Double-strand breaks (DSBs) are the most harmful DNA lesions, with a strong impact on cell proliferation and genome integrity. Depending on cell cycle stage, DSBs are preferentially repaired by non-homologous end joining or homologous recombination (HR). In recent years, numerous reports have revealed that DSBs enhance DNA-RNA hybrid formation around the break site. We call these hybrids break-induced RNA-DNA hybrids (BIRDHs) to differentiate them from sporadic R-loops consisting of DNA-RNA hybrids and a displaced single-strand DNA occurring co-transcriptionally in intact DNA. Here, we review and discuss the most relevant data about BIRDHs, with a focus on two main questions raised: (i) whether BIRDHs form by de novo transcription after a DSB or by a pre-existing nascent RNA in DNA regions undergoing transcription and (ii) whether they have a positive role in HR or are just obstacles to HR accidentally generated as an intrinsic risk of transcription.
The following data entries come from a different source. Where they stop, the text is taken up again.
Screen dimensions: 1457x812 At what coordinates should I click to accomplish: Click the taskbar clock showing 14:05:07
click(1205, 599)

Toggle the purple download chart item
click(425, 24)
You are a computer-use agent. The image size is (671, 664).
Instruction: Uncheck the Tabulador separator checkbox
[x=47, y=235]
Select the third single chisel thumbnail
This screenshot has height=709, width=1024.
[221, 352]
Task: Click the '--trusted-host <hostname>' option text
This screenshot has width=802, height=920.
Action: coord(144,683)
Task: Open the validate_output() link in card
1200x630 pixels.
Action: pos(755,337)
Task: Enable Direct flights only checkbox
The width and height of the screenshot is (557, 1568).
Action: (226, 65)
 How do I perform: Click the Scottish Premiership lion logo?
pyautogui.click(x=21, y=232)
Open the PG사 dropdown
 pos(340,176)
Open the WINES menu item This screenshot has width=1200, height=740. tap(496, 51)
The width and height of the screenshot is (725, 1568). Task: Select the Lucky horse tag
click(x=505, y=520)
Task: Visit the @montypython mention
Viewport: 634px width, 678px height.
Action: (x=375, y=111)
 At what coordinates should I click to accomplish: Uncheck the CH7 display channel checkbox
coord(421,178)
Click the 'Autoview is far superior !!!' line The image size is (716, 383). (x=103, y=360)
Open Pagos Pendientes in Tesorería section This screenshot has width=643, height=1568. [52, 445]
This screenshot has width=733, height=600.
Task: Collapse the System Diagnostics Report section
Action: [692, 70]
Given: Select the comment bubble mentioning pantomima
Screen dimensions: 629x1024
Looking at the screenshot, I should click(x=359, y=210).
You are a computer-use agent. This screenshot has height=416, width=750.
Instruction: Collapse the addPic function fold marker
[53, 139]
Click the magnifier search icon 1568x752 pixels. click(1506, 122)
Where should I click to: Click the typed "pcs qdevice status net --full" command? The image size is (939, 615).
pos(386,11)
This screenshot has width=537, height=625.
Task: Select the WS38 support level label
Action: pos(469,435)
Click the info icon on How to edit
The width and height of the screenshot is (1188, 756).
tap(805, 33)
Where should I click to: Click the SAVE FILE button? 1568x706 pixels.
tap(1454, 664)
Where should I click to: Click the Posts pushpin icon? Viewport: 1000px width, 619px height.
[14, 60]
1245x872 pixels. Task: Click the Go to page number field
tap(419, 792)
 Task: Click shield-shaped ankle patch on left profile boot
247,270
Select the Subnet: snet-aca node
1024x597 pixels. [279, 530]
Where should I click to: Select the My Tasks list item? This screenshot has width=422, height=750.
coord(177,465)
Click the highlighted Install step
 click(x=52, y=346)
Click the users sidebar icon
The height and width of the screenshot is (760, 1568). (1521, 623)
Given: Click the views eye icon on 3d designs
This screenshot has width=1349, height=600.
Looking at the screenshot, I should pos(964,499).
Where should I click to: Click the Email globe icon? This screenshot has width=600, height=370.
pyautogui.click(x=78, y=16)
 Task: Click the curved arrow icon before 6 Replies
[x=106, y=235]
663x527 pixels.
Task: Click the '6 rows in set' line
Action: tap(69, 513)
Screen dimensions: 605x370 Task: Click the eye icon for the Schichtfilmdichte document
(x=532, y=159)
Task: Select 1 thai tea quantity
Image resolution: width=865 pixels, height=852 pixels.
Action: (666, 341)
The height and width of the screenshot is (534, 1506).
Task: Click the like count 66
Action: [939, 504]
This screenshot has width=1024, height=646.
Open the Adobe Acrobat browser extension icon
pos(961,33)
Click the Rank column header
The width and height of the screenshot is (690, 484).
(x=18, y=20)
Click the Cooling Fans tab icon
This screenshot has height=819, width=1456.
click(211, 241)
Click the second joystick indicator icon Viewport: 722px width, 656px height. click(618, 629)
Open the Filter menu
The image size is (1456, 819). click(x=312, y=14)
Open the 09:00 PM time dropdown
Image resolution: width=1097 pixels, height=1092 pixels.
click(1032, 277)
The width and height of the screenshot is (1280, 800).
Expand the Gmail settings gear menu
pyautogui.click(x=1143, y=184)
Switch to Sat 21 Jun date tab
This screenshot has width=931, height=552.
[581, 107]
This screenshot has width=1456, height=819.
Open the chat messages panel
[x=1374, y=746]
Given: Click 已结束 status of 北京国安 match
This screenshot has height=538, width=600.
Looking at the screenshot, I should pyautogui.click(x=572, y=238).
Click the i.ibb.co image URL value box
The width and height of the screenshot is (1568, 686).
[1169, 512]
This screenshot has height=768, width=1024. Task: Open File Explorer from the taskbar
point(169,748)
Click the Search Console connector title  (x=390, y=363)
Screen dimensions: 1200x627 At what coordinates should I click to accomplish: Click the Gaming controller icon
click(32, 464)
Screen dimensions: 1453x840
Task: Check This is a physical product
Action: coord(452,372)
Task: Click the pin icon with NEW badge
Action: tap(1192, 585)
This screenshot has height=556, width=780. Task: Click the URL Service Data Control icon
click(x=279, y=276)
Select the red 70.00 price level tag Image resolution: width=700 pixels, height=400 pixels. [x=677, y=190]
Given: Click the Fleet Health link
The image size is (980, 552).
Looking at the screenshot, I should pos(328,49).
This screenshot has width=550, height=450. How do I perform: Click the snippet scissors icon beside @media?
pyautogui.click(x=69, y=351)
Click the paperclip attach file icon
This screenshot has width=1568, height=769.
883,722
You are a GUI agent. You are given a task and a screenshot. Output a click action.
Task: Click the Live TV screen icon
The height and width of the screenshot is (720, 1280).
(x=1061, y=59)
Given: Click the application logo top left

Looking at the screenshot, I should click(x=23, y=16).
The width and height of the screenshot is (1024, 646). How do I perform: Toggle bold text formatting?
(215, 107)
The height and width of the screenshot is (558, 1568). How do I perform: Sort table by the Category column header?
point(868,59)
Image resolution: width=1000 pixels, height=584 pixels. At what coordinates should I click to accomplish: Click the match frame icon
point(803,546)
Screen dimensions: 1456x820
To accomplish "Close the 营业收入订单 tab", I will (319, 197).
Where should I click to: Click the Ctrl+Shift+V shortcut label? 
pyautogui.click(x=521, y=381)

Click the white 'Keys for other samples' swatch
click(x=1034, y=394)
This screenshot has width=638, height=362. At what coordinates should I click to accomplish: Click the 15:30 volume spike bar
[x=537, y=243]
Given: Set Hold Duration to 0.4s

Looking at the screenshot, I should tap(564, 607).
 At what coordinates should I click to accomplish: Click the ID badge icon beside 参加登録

We aim to provide a comprehensive view of the exciting and yet unresolved questions about the source and impact of BIRDHs in the cell.

Automated summary

Double-strand breaks (DSBs) are highly harmful DNA damages that have significant effects on cell proliferation and genome integrity. Recent studies have shown that DSBs can enhance the formation of DNA-RNA hybrids, called break-induced RNA-DNA hybrids (BIRDHs). The source and impact of BIRDHs are still unresolved questions.